Once again we are in the midst of the Days of Awe accompanied by my annual emotional turmoil. Even the name “Days of Awe,” a rough translation of
“Yamim Noraim” puts me into a perplexed state, a condition of suspended spiritual animation where like a pendulum, I swing between the extreme of good and bad karma. I understand the stated intent of these Days of Awe between Rosh Hashanah and Yom Kippur: we fragile, mortals stand before the awesome, omniscient, omnipotent Hakadosh Baruch Who, with great humility implore him for another year of life, happiness, good fortune and blessings for the universe; where we humbly admit that we are but clay in His hands and powerless. As part of the process we submit ourselves before the Melech HaOlam and beseech His forgiveness. In theory it is a wonderful process purging us of our hubris, but knowing that it is as ephemeral as last years New Years resolutions. What I don’t understand is why that process is so time consuming, repetitive, monotonous and at times tedious to the point of being painful, especially when the cantor seems to drag it out and the rabbi’s sermon never ends? Why is it that the service is layered with piyutim (poems) that no longer resonate and repetitive prayers that go on and on “ad infinitum” all saying the same basic thing? How many ways can you say god is great? Why the need to repeat it hundreds of times during these Days of Awe? Surely we are sophisticated enough to understand that repetition won’t convince “Hamakom” that He ought to give us another opportunity, nor are we convinced that our imploring formulae works.

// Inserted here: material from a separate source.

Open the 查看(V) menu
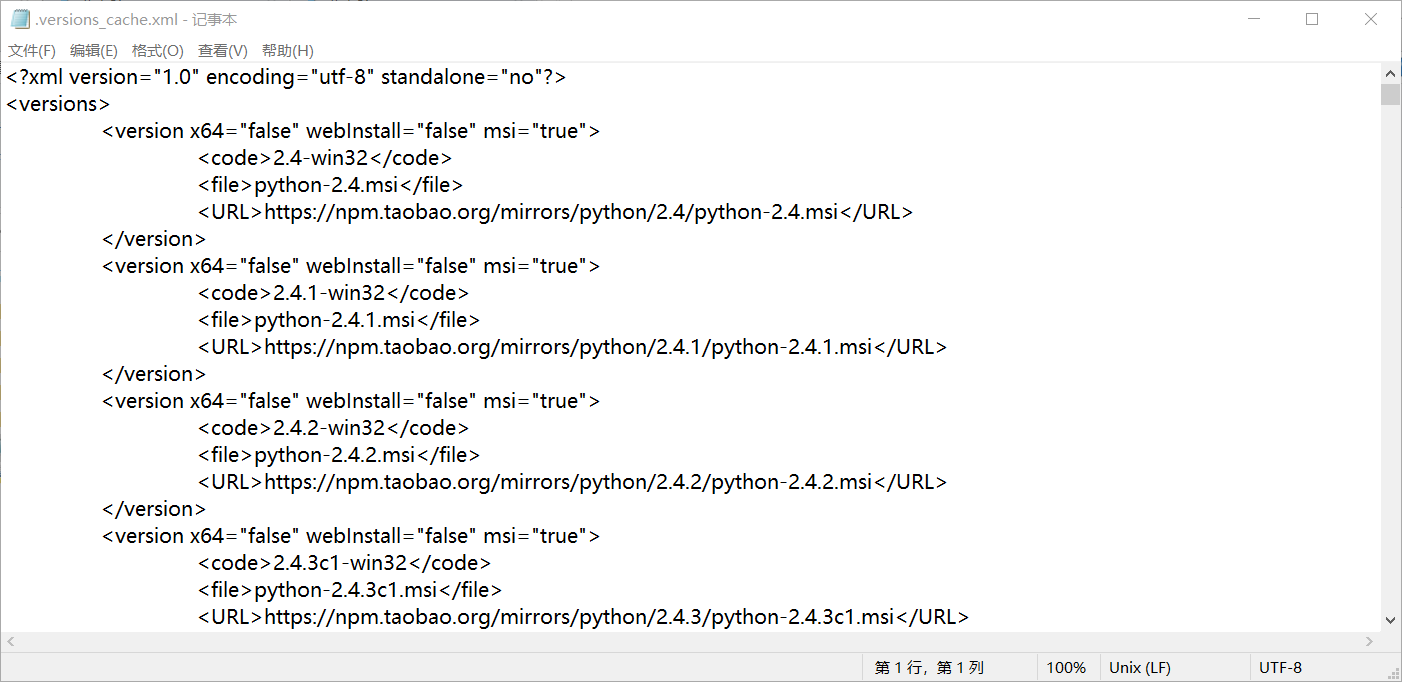Screen dimensions: 1402x682 click(223, 51)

There was a time when spending a full day in the synagogue was a way of life, absent of anything more important to do and that repetitive prayer was “de rigueur”. But that was before the modern mind was corrupted by the speed of technology. It was before the age of computer technology where Google would provide pithy explanations and interpretations in nano seconds, replacing the need for cumbersome time consuming research. It was a time when people actually revered their rabbi, holding him in great esteem and deferring to his judgment and rulings, probably because he was the most educated and the most informed in the community. It was a time when hearing a cantor was the only entertainment available in the shtetl and probably wouldn’t have another opportunity for this kind of performance till the following year. In short, the way we approach these Days of Awe fly in the face of who we have become and what we have morphed into.
I am not the first one to have reached this conclusion. Ever since I was a kid, I remember adults coming to shul loaded with books, journals, and magazines, analgesics to numb the boredom of a drawn out davening, a poorly conceived and delivered sermon, or to blunt a very winded chazores hashatz that would take literally hours. That was a time when people were still respectful of tradition and normative behavior within the synagogue and community. It was a time before there was an official medical diagnoses accepted by insurance companies known as Attention Deficit Behavior.

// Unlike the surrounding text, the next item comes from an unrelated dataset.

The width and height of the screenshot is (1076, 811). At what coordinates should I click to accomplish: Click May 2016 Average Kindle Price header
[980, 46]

Attention Deficit Disorder, known as “ADD”, is an interesting medical condition. It didn’t exist when I was a kid. ADD became popular in the 1970’s as the new excuse for a lot of hitherto unexplained behaviors. Interesting though is that the condition isn’t necessarily consistent. A youngster suffering from it may present ADD symptoms in the classroom but not on the ball field. A youngster may show ADD symptoms at bar/bat mitzvah lessons but not in music classes. I suspect that there are many adults unknowingly suffering from ADD confined to synagogue services, which may be the reason why they can’t sit through services running for 6-8 hours of abstract concepts, especially when they haven’t the foggiest idea about what it is that they are mumbling. Unless it is an unusual orthodox synagogue attended by scholars, it is safe to say that they don’t know what it is they are reading, other than having a vague notion that God is wonderful and all-powerful. It gets worse. Even if they have some notion about what the piyut is about they haven’t the time to focus on it before the cantor belts out the concluding ending verse and moves on to the next in rapid fire.

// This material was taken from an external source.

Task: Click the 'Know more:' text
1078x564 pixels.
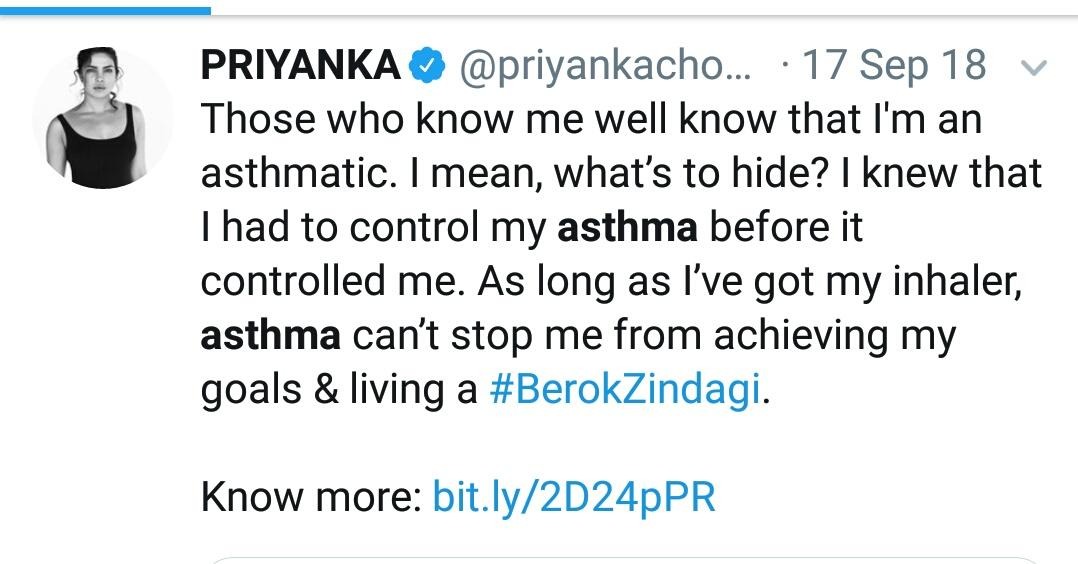Action: (311, 497)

Another issue with the Days of Awe is the long hours between meals. If you follow the prescribed ritual, breakfast is verboten and eating is generally forbidden until at least after kedusha for the Shacharit service (where one could then sneak a light snack). That’s a long time. When the stomach begins to growl most people, even those not suffering from this form of ADD find it difficult to focus on anything but satisfying their hunger. Granted, our grandparents were different. They were disciplined and immediate gratification wasn’t part of their psyche. But for many of us, denial comes with a price tag. Couple that with so many of us suffering from ADD of the synagogue and you have a new appreciation for the Days of Awe.